São nove homens em Lisboa e cinco na zona Oeste. O que fazem é ilegal e eles sabem-no, mas acreditam que é por um bem maior. O fundador do IRA afirma que “as ações justificam os fins que pretendemos: o bem-estar animal. Um país onde existe todo o tipo de menosprezo pelos direitos dos animais não merece nada menos do que um grupo com este tipo de atitude”.

E é pelo bem-estar animal que lutam, quase literalmente, todas as noites. Têm em média 35 anos, conta o Observador, muitos são casados, com filhos e têm as mais variadas profissões: seguranças privados, gerentes de ginásios, polícias, contabilistas e técnicos administrativos.

IRA / Facebook

IRA – Intervenção e Resgate Animal

O grupo conta que é o amor pelos animais que os faz sair de casa quase todas as noites, quando recebem denúncias de maus tratos a animais na página do facebook.

O trabalho da associação é simples: verificam a denúncia, tratam do resgate do animal, supervisionam os adotados nas novas casas e acompanham alguns casos sociais, como o da septuagenária da zona do Intendente que há anos acumula lixo e gatos em dois apartamentos arrendados, num problema flagrante de saúde pública.

Invadem propriedade privada e resgatam o animal, mas garantem que, pela causa, não se importam de transgredir. Asseguram também que não têm medo do que vão encontrar do outro lado de cada porta que derrubam.

“Medo? Aquele mamute tem 120 kg, o outro deve ter uns 100 kg, outros dois elementos que não estão cá hoje também são enormes”, justifica o fundador, de dedo apontado para o grupo de amigos.

“Tenho alguns conhecimentos que me permitem entrar em confrontos e sair deles quase ileso com alguma facilidade. Conto com o apoio de outras pessoas igualmente experientes na área dos desportos de combate… Claro que é sempre um risco

, pode haver armas de fogo do outro lado, por exemplo, mas se formos a pensar nos riscos não saímos de casa. É uma coisa controlada, arriscamos, mas garantimos a nossa segurança, até agora nunca ninguém ficou ferido. É aí que traço a linha, no dia em que algum membro se ferir com gravidade, acabo com isto”.

O grupo recusa donativos: tudo o que querem é ração e areia para os animais que resgatam. O único financiamento que o grupo tem vem da venda de camisolas, t-shirts e autocolantes com o logo IRA.

“Vendemos umas 50 sweats por mês, cada uma a 25 euros. Já existem inúmeras associações em Portugal que precisam dos donativos para sobreviver. Acho que se não têm meios financeiros para a atividade que exercem, não deviam exercê-la. Depois, há pessoas que andam nisto pelo enriquecimento ilícito, simulam resgates, inventam animais e pedem donativos. Também queremos combater as pessoas que estão nisto pelo dinheiro e não pelos animais”, justifica.

A forma como o fazem? Exposição pública, com nome e dados pessoais, números de telefone incluídos, partilhados na internet.
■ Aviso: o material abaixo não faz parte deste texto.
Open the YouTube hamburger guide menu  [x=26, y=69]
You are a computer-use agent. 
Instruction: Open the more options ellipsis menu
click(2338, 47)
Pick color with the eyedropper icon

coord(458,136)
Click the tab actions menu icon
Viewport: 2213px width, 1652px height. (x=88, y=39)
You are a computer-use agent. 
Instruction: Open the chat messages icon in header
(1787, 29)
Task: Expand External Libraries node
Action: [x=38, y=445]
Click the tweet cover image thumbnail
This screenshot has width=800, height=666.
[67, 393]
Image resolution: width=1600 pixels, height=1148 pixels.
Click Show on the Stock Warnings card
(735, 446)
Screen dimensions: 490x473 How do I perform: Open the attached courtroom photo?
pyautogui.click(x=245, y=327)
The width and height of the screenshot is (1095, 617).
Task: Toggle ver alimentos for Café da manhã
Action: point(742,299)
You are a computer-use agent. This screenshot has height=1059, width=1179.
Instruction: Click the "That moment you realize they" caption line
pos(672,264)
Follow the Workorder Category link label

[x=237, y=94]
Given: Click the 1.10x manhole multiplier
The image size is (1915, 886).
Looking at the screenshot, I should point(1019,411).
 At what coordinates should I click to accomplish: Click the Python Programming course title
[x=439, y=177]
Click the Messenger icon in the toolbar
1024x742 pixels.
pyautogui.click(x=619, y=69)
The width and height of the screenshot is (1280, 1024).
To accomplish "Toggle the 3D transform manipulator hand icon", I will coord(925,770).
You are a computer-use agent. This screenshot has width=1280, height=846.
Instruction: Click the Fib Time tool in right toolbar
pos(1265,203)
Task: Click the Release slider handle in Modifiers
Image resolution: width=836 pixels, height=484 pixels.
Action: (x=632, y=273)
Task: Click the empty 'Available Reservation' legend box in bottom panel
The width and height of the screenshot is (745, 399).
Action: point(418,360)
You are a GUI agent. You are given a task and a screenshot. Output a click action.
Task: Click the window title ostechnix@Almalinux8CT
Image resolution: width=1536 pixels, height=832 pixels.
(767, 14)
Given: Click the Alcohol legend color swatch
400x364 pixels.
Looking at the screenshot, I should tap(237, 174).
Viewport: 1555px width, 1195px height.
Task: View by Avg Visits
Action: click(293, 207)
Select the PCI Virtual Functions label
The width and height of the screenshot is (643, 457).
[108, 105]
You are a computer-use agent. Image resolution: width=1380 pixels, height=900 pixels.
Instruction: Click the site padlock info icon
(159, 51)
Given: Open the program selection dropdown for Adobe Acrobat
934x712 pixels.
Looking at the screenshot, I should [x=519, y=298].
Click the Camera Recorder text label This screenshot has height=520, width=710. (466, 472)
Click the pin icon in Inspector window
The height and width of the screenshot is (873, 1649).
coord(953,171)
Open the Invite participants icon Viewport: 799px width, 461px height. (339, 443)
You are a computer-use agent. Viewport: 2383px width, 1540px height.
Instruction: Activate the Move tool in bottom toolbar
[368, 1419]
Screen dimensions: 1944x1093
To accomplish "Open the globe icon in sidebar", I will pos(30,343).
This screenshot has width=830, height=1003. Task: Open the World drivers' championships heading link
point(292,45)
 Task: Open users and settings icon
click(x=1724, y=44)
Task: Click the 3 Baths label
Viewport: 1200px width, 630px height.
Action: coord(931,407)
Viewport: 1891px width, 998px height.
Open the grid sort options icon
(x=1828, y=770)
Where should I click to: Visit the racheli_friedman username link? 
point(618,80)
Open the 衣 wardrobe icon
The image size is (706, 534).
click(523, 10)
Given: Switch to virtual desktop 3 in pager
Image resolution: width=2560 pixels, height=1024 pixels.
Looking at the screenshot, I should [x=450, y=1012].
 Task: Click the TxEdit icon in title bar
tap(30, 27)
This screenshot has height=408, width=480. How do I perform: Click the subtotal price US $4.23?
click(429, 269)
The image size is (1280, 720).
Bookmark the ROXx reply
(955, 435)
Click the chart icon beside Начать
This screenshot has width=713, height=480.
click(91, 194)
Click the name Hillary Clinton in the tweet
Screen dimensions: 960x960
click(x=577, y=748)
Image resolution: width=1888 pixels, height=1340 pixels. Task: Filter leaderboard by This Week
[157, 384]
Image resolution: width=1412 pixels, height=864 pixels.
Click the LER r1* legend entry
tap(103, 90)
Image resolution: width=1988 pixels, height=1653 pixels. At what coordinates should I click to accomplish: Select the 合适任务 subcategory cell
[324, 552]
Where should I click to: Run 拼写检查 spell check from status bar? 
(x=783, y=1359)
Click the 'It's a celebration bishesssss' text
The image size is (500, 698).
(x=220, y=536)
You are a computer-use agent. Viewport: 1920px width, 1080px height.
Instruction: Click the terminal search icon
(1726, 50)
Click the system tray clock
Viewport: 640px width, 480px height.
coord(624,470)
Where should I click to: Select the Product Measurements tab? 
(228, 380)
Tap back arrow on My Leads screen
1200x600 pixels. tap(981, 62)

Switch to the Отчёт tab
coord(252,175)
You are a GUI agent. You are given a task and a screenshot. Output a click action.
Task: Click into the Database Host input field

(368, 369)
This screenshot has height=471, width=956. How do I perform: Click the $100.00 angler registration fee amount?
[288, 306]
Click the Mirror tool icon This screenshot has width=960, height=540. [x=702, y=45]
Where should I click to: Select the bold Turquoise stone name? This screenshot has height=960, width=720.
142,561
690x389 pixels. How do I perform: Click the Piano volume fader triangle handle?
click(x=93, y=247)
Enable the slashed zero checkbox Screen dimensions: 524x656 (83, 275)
Como fazem, aliás, com as pessoas que apanham, efetivamente ou por interposta denúncia, a maltratar animais.

O próximo passo do grupo é alargar a zona de intervenção: transformar um autocarro em clínica ambulatória de esterilização, sair da zona de influência da IRA e percorrer o país todo a ajudar animais.

O que têm feito ao longo da última semana, que passaram a recolher alimentos, medicamentos, mantas e afins para os animais afetados pelos incêndios, é uma espécie de estágio. Já em junho, aquando do fogo de Pedrógão Grande, tinham feito a mesma coisa.